İlgi (d)’ de kayıtlı yazımızda da belirttiğimiz üzere 5326 sayılı Kanun’un 9 uncu maddesine göre kabahat hem kasten hem de taksirle işlenebilir. Ancak 14 üncü maddede iştirak için kasıt unsuru arandığına göre kabahate iştirak için kabahatin kasten yani bilerek ve isteyerek işlenmesi gerekmekte olup taksirle kabahatlere iştirak hükümleri uygulanamaz. İştirak hükümlerinin uygulanmasında 5326 sayılı Kanun’un düzenlenmesine paralel olarak öncelikle kabahatin kasten işlenmiş olması, kabahatin işlenmesine birden çok failin katılımı, kabahatin en azından teşebbüs derecesinde gerçekleştirilmiş olması, fiile katılanların davranışlarının kabahatin gerçekleşmesinde nedensel katkısının bulunması ve kabahate katılanların ortaklık iradesinin bulunması şartlarının birlikte aranması gerekmektedir. Bu nedenle; kabahate ilişkin fiilde firmaya idari para cezası verilirken eylemin kasıtlı olup olmaması aranmayacak, ancak gümrük müşavirine kabahatle iştirak nedeniyle idari para cezası verilebilmesi için gümrük müşavirinin eyleminin kasıtlı olup olmadığı araştırılacaktır.

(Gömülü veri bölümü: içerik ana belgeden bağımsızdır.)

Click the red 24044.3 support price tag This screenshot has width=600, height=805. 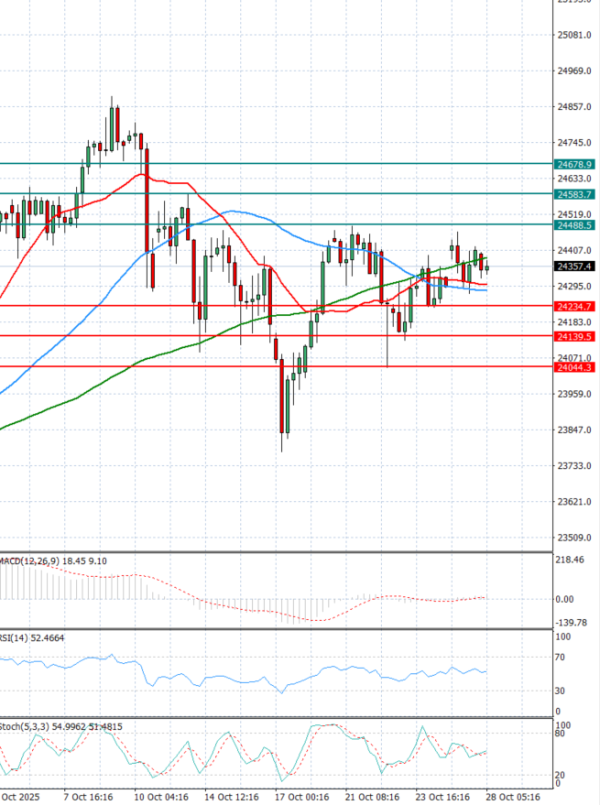[x=575, y=368]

Ceza hukukumuzda kast, Türk Ceza Kanunu’nun 21 inci maddesinde tanımlanmış bulunmaktadır. Buna göre;
“Madde 21- (1) Suçun oluşması kastın varlığına bağlıdır. Kast, suçun kanuni tanımındaki unsurların bilerek ve istenerek gerçekleştirilmesidir.
(2) Kişinin, suçun kanuni tanımındaki unsurların gerçekleştirebileceğini öngörmesine rağmen, fiili işlemesi halinde olası kast vardır. Bu halde, ağırlaştırılmış müebbet hapis cezasını gerektiren suçlularda müebbet hapis cezasına, müebbet hapis cezasını gerektiren suçlarda yirmi yıldan yirmi beş yıla kadar hapis cezasına hükmolunur; diğer suçlarda ise temel ceza üçte birden yarısına kadar indirilir.”

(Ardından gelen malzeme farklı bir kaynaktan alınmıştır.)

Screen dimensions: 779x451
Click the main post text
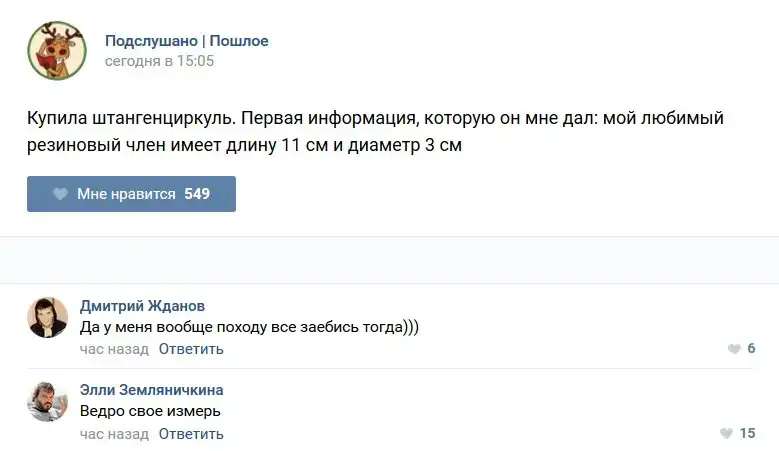[375, 132]
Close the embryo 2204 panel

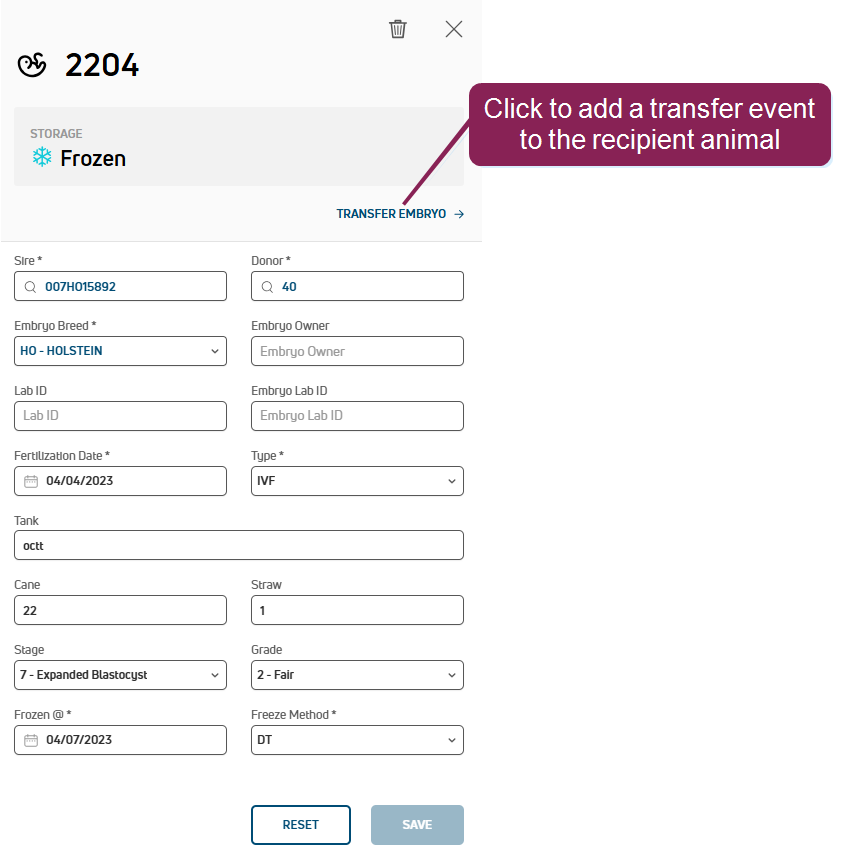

Maddede de açıkça belirtildiği üzere kasttan amaç, fiilin bilerek ve istenerek gerçekleştirilmesidir. Kastın iki unsuru vardır. Bunlardan birincisi bilme unsuru, ikincisi ise isteme unsurudur. Bilme unsuru; failin, yaptığı hareketin bir suçun/kabahatin öğelerini oluşturduğunu bilmesi veya bunu öngörmesi, yani yaptığı eylemin bir suç/kabahat olduğunu bilmesidir. İsteme unsuru ise; failin, hukuka aykırı hareketiyle meydana gelecek neticeyi istemesidir. Bu iki unsurun birlikte var olması halinde fiilin kasıtlı olduğundan söz edilebilir. Bu iki unsurun birlikte var olması halinde fiilin kasıtlı olduğundan söz edilebilir.
5326 sayılı Kabahatler Kanunu’nun 14 üncü maddesinin üçüncü fıkrasında kabahate iştirak için kasten ve hukuka aykırı olarak işlenmiş bir fiilin varlığının yeterli olduğu belirtilmektedir. Buna göre gümrük müşavirinin kabahate iştirak etmesi için fiilin kasıtlı ve hukuka aykırı bir fiil olması gerekmektedir. Bunun için de, öncelikle gümrük müşavirinin fiilinin hukuka aykırı bir fiil olması, gümrük müşavirinin yaptığı eyleminin bir kabahatin unsurlarını oluşturduğunu bilmesi veya bilmesinin gerekmesi ve ortaya çıkacak neticeyi de istemiş olması şarttır.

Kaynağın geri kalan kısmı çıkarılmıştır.